I media in tutto questo gioco di scacchi svolgono un ruolo determinante nel creare un sempre più solido consenso contro il governo bolivariano. Per farci capire il livello di manipolazione e strumentalizzazione dell’informazione mainstream, il console spiega che le manifestazioni contro il governo Maduro si sono svolte soltanto su dieci distretti sui ben oltre 300 presenti in Venezuela, laddove i media gridavano che era tutto il paese ad esser messo a ferro e fuoco.
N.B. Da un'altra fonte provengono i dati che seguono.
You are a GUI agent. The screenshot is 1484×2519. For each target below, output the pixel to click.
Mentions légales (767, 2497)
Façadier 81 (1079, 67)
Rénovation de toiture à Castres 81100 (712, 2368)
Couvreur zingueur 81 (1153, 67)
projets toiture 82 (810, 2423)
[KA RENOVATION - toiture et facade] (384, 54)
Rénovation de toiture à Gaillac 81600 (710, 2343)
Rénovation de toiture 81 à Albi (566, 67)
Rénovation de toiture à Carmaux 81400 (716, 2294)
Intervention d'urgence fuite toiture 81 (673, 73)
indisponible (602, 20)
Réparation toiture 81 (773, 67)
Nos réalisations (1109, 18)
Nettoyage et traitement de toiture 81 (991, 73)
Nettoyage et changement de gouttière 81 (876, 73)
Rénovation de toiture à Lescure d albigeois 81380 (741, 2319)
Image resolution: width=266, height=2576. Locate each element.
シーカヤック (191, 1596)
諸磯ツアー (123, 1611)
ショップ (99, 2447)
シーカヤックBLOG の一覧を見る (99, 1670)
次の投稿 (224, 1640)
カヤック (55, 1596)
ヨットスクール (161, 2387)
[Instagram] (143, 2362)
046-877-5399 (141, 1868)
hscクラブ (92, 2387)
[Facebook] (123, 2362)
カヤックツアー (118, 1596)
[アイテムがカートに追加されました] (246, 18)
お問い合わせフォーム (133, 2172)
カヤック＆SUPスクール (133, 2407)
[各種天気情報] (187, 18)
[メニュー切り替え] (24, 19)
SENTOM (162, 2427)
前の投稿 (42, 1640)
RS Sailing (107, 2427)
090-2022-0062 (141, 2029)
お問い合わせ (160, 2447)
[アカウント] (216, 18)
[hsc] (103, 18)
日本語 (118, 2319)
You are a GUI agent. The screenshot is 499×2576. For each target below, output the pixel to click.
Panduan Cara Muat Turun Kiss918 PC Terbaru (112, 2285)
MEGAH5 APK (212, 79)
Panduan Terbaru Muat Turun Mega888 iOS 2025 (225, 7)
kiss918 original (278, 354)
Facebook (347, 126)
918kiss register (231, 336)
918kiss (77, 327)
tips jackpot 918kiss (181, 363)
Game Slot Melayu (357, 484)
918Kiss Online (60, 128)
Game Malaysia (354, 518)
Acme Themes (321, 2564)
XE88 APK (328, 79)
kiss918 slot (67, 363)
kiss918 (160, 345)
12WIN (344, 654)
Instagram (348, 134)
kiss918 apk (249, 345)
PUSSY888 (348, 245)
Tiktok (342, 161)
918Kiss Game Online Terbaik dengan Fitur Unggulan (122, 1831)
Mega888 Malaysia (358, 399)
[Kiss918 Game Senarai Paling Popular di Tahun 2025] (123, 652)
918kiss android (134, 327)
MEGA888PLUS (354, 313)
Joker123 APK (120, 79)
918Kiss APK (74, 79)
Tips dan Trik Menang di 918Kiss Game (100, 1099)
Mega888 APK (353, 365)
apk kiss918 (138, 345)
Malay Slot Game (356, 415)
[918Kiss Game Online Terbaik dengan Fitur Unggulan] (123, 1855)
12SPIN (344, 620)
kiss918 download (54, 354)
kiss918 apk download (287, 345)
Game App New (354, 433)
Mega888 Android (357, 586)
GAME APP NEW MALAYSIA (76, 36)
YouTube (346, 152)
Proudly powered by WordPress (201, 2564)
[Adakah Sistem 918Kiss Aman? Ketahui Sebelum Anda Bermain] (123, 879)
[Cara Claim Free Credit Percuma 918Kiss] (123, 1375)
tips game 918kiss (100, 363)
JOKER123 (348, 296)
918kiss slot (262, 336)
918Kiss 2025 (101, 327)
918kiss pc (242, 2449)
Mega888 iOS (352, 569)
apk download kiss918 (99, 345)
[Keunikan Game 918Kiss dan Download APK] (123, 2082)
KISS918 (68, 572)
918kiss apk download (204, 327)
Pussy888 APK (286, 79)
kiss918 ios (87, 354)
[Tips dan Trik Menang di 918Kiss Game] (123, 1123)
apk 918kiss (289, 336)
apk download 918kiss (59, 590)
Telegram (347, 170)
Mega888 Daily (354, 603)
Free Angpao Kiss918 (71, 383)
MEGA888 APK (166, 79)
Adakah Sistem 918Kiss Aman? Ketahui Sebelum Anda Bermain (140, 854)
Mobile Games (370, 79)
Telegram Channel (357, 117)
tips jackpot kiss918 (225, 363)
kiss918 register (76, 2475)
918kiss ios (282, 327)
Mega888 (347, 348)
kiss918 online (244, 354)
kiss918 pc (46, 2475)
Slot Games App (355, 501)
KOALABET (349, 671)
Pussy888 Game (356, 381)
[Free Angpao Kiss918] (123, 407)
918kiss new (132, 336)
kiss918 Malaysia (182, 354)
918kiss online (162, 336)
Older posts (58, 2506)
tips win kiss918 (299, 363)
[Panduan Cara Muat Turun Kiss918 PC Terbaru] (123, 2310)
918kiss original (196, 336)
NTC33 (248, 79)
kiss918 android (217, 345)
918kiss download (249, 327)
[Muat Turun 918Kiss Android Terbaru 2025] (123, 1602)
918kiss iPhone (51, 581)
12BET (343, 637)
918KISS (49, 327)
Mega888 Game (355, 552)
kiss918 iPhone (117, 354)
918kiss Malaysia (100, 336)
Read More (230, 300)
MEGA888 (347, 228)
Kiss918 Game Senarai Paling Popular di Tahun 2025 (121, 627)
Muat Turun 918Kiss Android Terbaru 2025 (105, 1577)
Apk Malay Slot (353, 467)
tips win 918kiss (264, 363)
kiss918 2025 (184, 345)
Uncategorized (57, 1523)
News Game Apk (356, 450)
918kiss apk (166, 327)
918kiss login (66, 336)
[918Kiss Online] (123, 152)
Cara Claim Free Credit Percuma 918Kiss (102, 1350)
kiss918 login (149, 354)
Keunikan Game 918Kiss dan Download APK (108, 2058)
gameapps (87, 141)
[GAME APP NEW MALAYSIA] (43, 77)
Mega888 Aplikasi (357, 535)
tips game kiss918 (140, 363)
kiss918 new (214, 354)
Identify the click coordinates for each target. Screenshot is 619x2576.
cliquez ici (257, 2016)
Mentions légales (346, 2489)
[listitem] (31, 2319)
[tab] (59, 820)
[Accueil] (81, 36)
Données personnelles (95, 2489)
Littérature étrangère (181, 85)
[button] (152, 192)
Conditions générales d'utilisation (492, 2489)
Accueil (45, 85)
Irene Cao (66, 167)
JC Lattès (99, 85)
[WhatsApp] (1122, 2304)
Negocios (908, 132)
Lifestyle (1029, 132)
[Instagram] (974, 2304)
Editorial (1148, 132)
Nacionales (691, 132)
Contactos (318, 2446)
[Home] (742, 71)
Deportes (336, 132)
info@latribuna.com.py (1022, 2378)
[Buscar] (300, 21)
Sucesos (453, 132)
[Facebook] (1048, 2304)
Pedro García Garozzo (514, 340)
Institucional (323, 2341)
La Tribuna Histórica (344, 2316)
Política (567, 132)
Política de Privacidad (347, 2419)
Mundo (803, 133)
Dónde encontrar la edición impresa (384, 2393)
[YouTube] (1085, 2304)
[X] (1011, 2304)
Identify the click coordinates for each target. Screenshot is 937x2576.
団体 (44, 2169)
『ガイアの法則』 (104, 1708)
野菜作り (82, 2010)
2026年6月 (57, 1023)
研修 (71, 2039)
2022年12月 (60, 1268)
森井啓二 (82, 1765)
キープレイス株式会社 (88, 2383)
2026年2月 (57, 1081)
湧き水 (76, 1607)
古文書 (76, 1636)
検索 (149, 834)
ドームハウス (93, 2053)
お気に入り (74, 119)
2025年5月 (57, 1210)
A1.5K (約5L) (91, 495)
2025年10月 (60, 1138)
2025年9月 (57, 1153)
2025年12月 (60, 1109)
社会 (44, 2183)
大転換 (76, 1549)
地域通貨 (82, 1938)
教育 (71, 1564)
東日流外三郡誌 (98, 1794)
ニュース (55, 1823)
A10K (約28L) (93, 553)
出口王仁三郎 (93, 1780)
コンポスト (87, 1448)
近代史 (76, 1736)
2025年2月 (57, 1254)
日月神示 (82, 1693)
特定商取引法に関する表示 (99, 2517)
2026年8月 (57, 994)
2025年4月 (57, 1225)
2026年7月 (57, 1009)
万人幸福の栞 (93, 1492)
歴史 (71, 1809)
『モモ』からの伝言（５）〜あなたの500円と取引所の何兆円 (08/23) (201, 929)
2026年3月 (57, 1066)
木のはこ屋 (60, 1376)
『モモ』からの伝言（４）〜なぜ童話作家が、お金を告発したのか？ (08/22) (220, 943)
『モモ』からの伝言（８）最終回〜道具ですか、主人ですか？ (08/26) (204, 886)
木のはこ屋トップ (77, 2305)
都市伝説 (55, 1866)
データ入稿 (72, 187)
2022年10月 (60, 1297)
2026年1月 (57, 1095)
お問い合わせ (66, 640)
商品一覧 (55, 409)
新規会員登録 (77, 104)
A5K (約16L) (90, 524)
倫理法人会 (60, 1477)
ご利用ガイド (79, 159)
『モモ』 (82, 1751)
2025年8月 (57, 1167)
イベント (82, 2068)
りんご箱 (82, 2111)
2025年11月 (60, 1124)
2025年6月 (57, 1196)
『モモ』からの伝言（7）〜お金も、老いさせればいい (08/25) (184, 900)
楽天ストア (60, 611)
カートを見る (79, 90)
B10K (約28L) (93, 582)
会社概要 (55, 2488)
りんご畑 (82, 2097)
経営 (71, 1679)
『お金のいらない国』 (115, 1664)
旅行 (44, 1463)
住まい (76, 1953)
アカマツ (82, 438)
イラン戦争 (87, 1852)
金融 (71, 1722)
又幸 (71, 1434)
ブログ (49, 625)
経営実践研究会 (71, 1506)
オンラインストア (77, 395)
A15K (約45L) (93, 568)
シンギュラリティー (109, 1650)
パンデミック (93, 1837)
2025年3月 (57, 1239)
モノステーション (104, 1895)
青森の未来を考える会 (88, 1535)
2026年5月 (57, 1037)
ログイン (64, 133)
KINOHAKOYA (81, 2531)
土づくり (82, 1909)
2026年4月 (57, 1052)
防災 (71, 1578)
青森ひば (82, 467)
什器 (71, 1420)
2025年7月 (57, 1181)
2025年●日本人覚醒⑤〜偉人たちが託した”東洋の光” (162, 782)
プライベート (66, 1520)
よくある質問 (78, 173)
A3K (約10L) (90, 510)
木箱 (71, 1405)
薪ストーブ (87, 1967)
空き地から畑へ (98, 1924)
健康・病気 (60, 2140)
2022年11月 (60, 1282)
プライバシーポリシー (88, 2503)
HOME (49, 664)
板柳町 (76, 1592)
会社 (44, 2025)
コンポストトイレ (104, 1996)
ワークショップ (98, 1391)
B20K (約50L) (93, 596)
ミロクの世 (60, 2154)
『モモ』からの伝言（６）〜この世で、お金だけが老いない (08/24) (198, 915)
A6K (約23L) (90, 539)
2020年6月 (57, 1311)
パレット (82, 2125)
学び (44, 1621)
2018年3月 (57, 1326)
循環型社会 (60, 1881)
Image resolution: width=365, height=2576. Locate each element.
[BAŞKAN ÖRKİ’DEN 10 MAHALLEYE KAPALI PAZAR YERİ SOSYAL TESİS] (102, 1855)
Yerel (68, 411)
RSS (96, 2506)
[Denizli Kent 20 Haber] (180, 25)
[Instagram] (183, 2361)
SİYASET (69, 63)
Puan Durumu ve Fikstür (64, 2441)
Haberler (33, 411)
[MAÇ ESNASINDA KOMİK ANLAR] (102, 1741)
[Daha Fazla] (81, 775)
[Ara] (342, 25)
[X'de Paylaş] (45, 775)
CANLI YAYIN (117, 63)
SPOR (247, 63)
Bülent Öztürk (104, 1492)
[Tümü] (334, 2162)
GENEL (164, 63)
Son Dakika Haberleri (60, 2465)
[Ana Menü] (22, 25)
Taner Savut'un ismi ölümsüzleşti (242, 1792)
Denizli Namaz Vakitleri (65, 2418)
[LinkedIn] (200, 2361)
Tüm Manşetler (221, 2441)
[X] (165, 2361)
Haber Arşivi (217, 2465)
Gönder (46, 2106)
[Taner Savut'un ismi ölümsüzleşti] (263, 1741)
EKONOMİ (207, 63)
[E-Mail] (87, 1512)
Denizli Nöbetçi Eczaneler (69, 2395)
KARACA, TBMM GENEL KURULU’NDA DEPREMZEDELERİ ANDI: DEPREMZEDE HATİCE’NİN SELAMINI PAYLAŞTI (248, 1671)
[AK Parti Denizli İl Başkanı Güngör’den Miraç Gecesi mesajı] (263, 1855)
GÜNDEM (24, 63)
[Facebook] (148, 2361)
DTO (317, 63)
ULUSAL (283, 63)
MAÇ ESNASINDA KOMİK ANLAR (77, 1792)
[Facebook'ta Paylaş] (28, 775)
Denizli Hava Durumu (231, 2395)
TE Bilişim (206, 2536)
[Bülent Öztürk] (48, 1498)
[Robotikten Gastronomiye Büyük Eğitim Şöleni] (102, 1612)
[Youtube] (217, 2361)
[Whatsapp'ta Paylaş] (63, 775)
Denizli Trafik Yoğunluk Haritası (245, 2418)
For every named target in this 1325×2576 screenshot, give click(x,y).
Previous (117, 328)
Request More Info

I media che parlano tanto di antidemocrazia omettono che il sistema di voto venezuelano, come ricorda Barranco in conclusione del suo intervento, è uno dei più trasparenti e sicuri al mondo: vi sono macchine elettroniche che addirittura prendono le impronte digitali al momento del voto, evitando così qualsiasi imbroglio. Nonostante ciò l’informazione locale e internazionale ha parlato di un margine di errore di un milione di voti, tralasciando il fatto che questo meccanismo di votazione è stato adottato per venti elezioni, tra cui quella del 2015 che ha portato alla maggioranza parlamentare l’opposizione.
Quella di domenica 20 agosto a Lari è stata un’iniziativa davvero necessaria, in mezzo a questo caos di disinformazione di massa, per poter ascoltare le voci di chi l’America Latina la vive o l’ha conosciuta da vicino e per trovare il coraggio e la forza nell’appoggiare chi sta costruendo una speranza effettiva di alternativa sociale, che è esempio e modello di riferimento per tutti coloro che hanno deciso da che parte stare.